Referring to FIG. 16, nonlimiting examples of suitable sequences in
which fractures may be introduced into the various fracturing
intervals include 2-6-4-10-8-14-12-18-16; 2-6-10-14-18-4-8-12-16;
2-6-10-14-18-16-12-8-4; 18-14-16-10-12-6-8-2-4;
18-14-10-6-2-4-8-12-16; 18-14-10-6-2-16-12-8-4; or portions or
combinations thereof. Alternative suitable sequences in which
fractures may be introduced into the various fracturing intervals
will be recognizable to one of skill in the art with the aid of
this disclosure.
In an embodiment, one or more of the methods disclosed herein may
further comprise providing a route a fluid communication into the
casing so as to allow for the production of hydrocarbons from the
subterranean formation to the surface. In an embodiment, providing
a route of fluid communication may comprise configuring one or more
MFTs to provide a route of fluid communication as disclosed herein
above. In an embodiment, an MFT may comprise an inflow control
assembly. Inflow control apparatuses and methods of using the same
are disclosed in detail in U.S. application Ser. No. 12/166,257
which is incorporated herein in its entirety.

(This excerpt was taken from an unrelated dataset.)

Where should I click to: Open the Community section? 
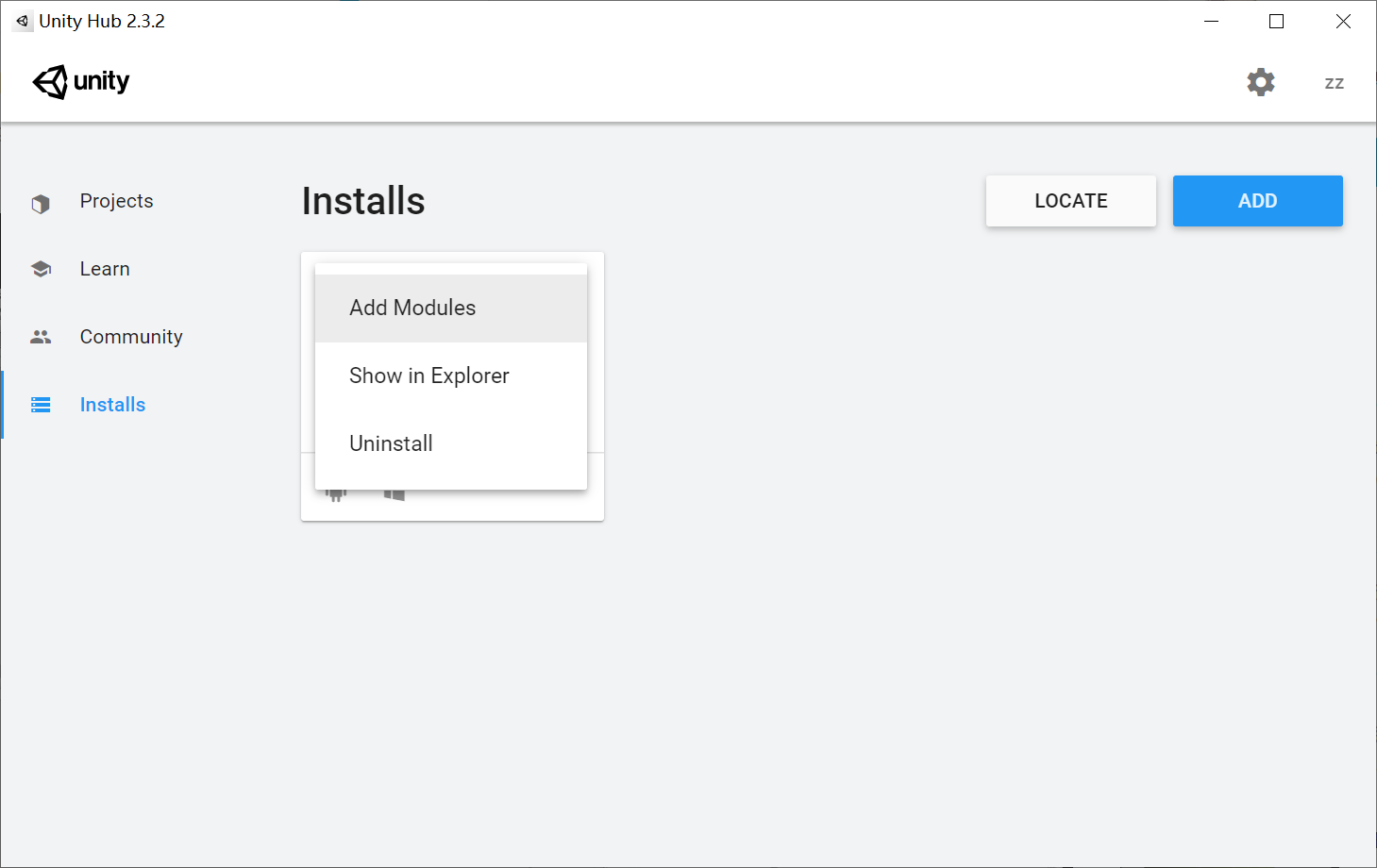(131, 336)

At least one embodiment is disclosed and variations, combinations,
and/or modifications of the embodiment(s) and/or features of the
embodiment(s) made by a person having ordinary skill in the art are
within the scope of the disclosure. Alternative embodiments that
result from combining, integrating, and/or omitting features of the
embodiment(s) are also within the scope of the disclosure. Where
numerical ranges or limitations are expressly stated, such express
ranges or limitations should be understood to include iterative
ranges or limitations of like magnitude falling within the
expressly stated ranges or limitations (e.g., from about 1 to about
10 includes, 2, 3, 4, etc.; greater than 0.10 includes 0.11, 0.12,
0.13, etc.). For example, whenever a numerical range with a lower
limit, R.sub.1, and an upper limit, R.sub.u, is disclosed, any
number falling within the range is specifically disclosed. In
particular, the following numbers within the range are specifically
disclosed: R=R.sub.1+k*(R.sub.u-R.sub.1), wherein k is a variable
ranging from 1 percent to 100 percent with a 1 percent increment,
i.e., k is 1 percent, 2 percent, 3 percent, 4 percent, 5 percent, .
. . 50 percent, 51 percent, 52 percent, . . . , 95 percent, 96
percent, 97 percent, 98 percent, 99 percent, or 100 percent.

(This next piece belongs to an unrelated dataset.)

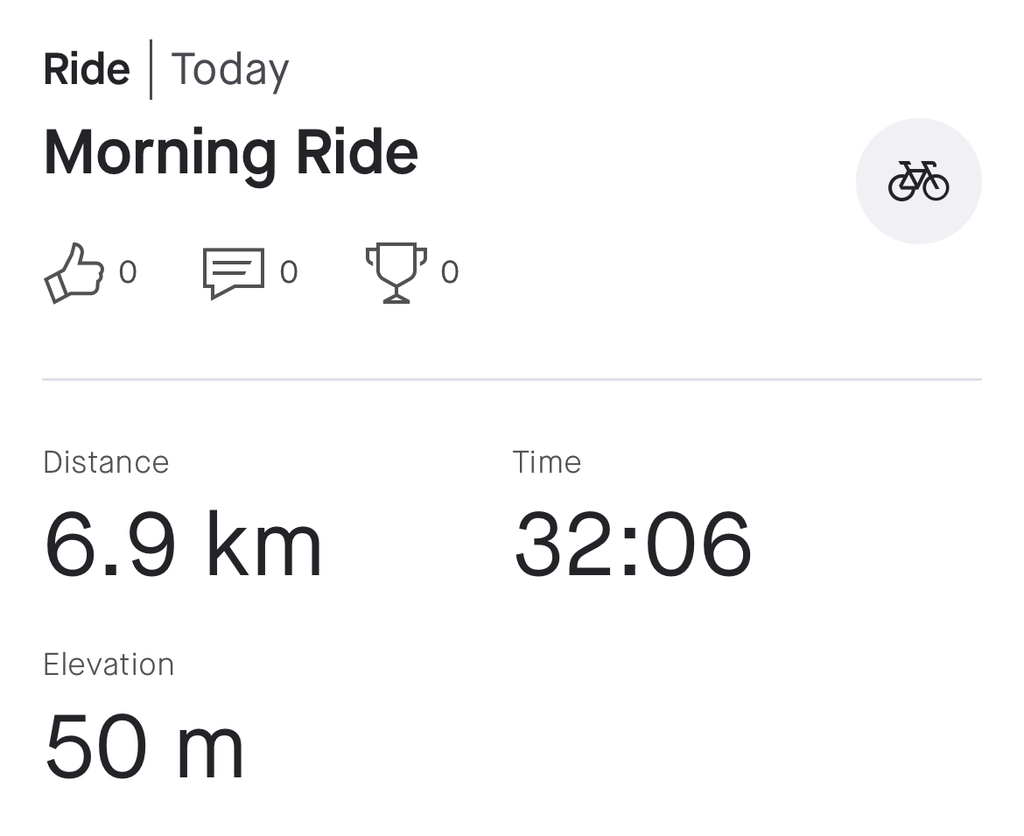Click the kudos count next to thumbs-up
Screen dimensions: 1024x836
click(128, 272)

Moreover, any numerical range defined by two R numbers as defined
in the above is also specifically disclosed. Use of the term
"optionally" with respect to any element of a claim means that the
element is required, or alternatively, the element is not required,
both alternatives being within the scope of the claim. Use of
broader terms such as comprises, includes, and having should be
understood to provide support for narrower terms such as consisting
of, consisting essentially of, and comprised substantially of.

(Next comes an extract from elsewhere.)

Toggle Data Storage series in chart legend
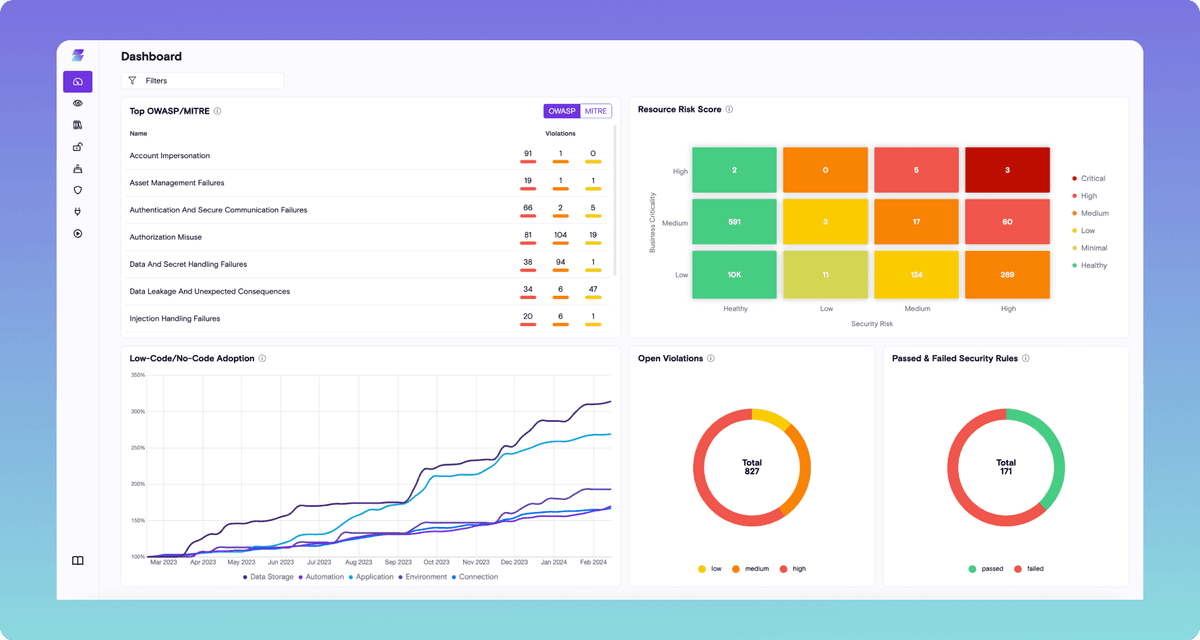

Accordingly, the scope of protection is not limited by the
description set out above but is defined by the claims that follow,
that scope including all equivalents of the subject matter of the
claims. Each and every claim is incorporated as further disclosure
into the specification and the claims are embodiment(s) of the
present invention. The discussion of a reference in the disclosure
is not an admission that it is prior art, especially any reference
that has a publication date after the priority date of this
application. The disclosure of all patents, patent applications,
and publications cited in the disclosure are hereby incorporated by
reference, to the extent that they provide exemplary, procedural or
other details supplementary to the disclosure.